I know that is one of the most disgusting things ive ever seen anyone do especially in my home! ! As a woman...of 43 years even. ...how could she not know there is blood on the toilet seat? I mean I'm not talking a tiny drop. It was splatter and smear. Sorry for tmi. And its not only been once. I was laying here thinking (at 4 am) about what im going to say to her. She has gone with some guy for the night. And not sure when tomorrow she will return. But I have plenty of time to talk to my mom in the morning. My mom will come straight over when I say its time. On top of this all im having contractions and I just know baby will be here in the next week. So I really dont have much time to spare.
 
:o omg shes 43.. and shes like that :o jeesh! while shes out hun get some help sorting her crap and get it all out. dont even let her back in.. that is disgusting!
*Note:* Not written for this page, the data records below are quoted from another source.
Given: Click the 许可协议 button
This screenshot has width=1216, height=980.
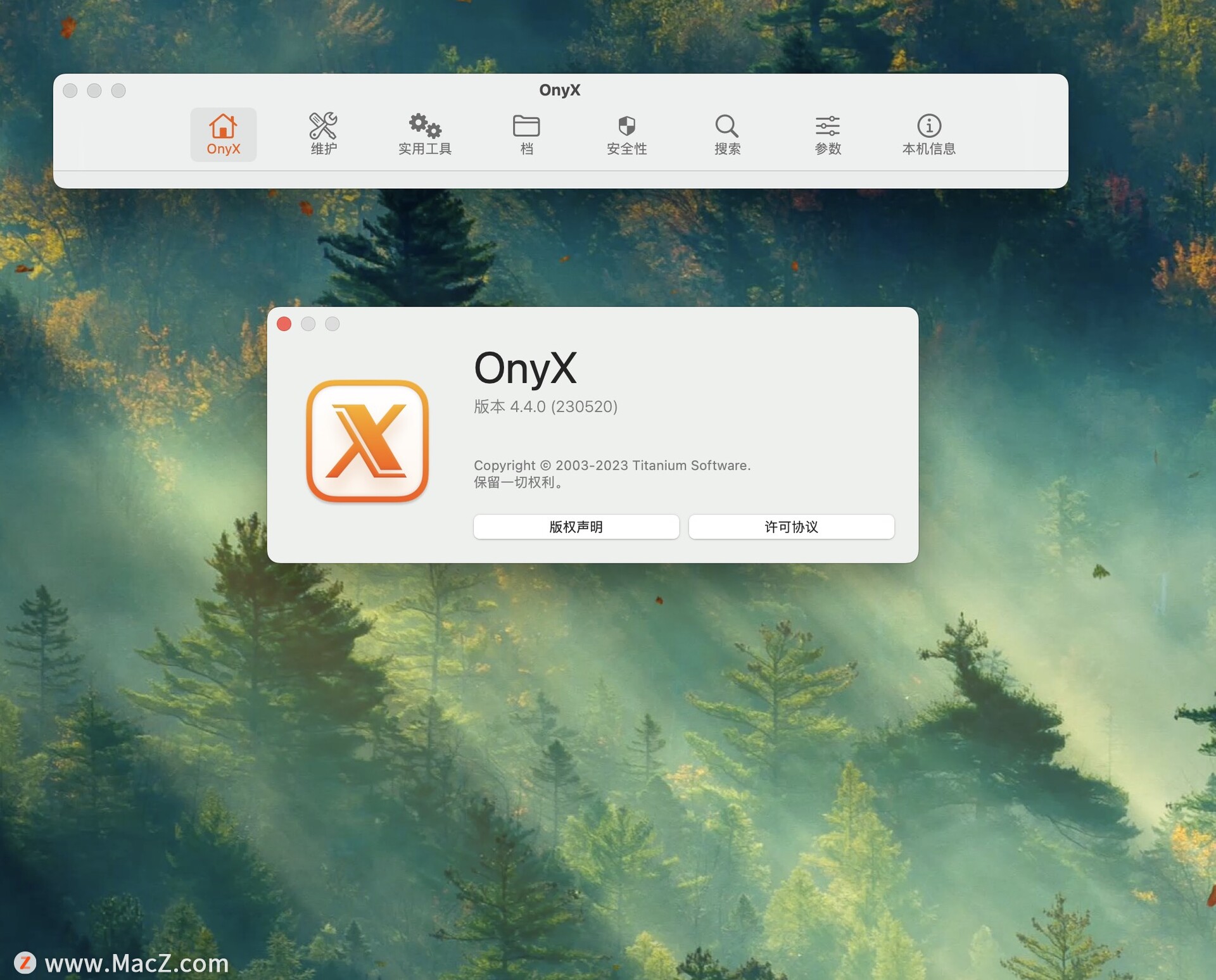Looking at the screenshot, I should coord(791,527).
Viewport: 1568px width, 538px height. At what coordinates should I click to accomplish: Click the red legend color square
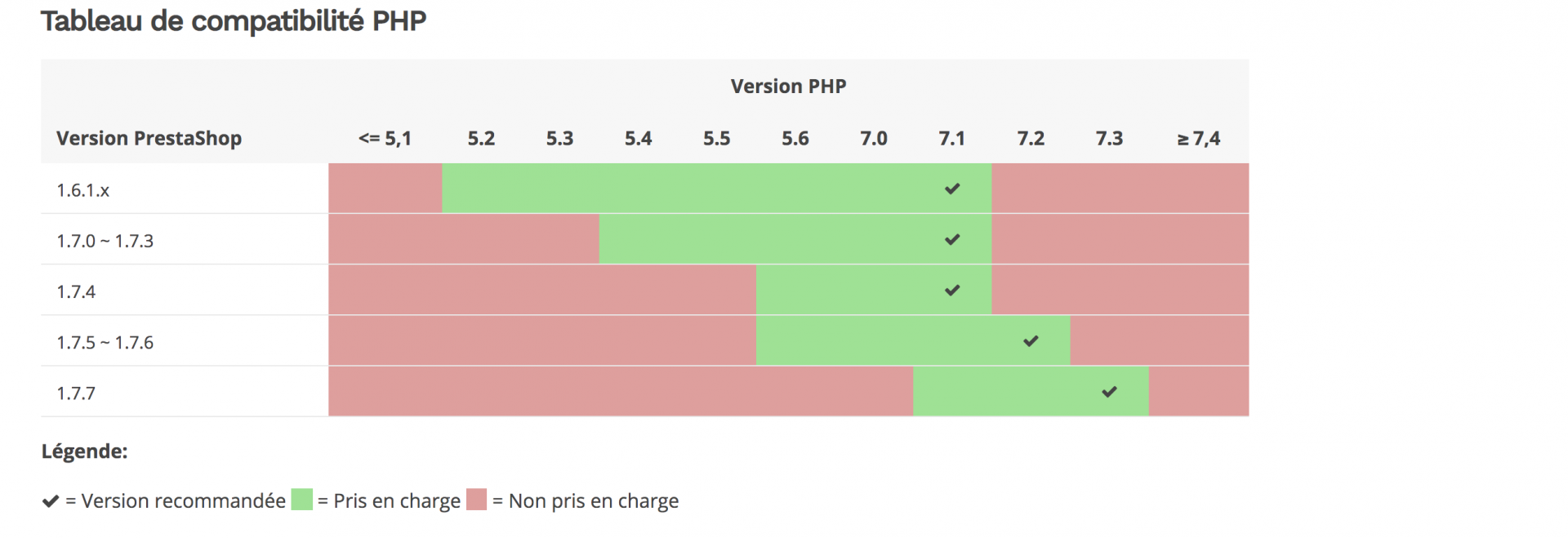coord(477,500)
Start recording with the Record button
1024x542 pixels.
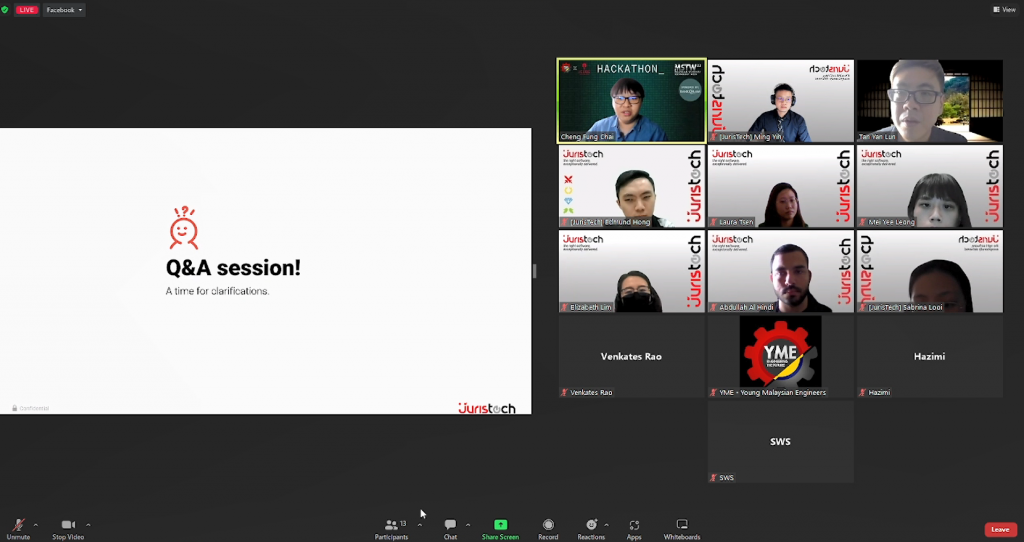[548, 528]
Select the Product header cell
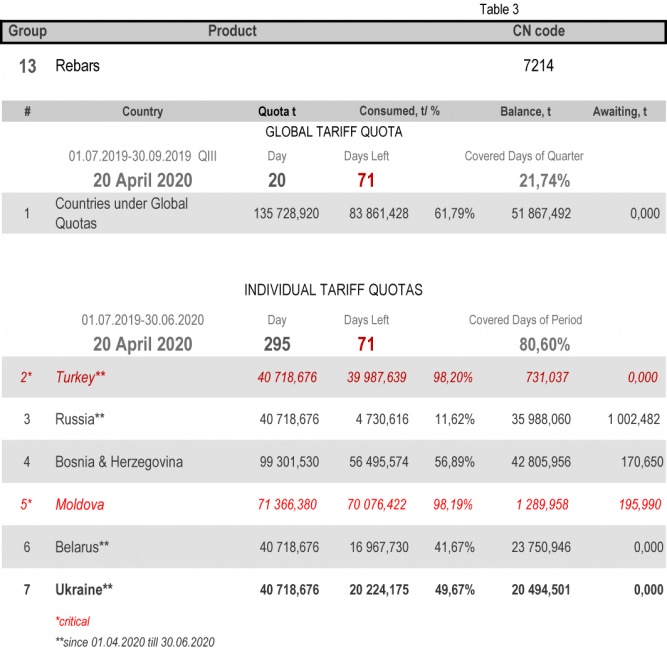The image size is (667, 653). pos(232,31)
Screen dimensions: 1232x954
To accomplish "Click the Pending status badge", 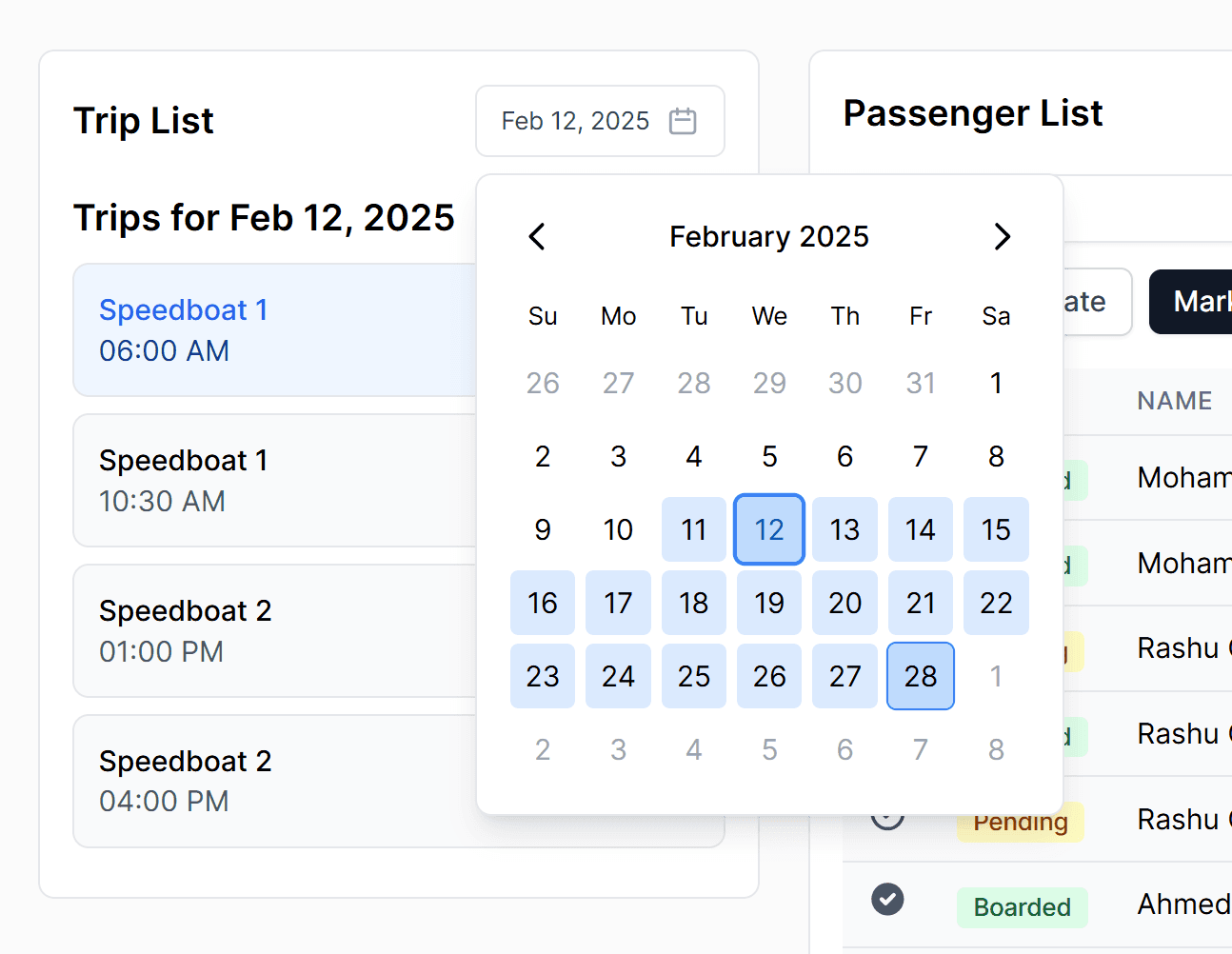I will (x=1020, y=824).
If you having contractions you realy need her out now.. the stress will not be helping any :hugs: xxx
 
:o omg shes 43.. and shes like that :o jeesh! while shes out hun get some help sorting her crap and get it all out. dont even let her back in.. that is disgusting!

If you having contractions you realy need her out now.. the stress will not be helping any :hugs: xxx

Its just after 4am here lol dh is sound asleep and she has sooo much stuff I couldnt possibly take it out myself. Its all sitting in my dining area. I cant wait til I talk to my friend tomorrow. She bought a van from her friend while staying here (a cheap one) its parked in my drive. And I would take her stuff out there if it werent so icy outside.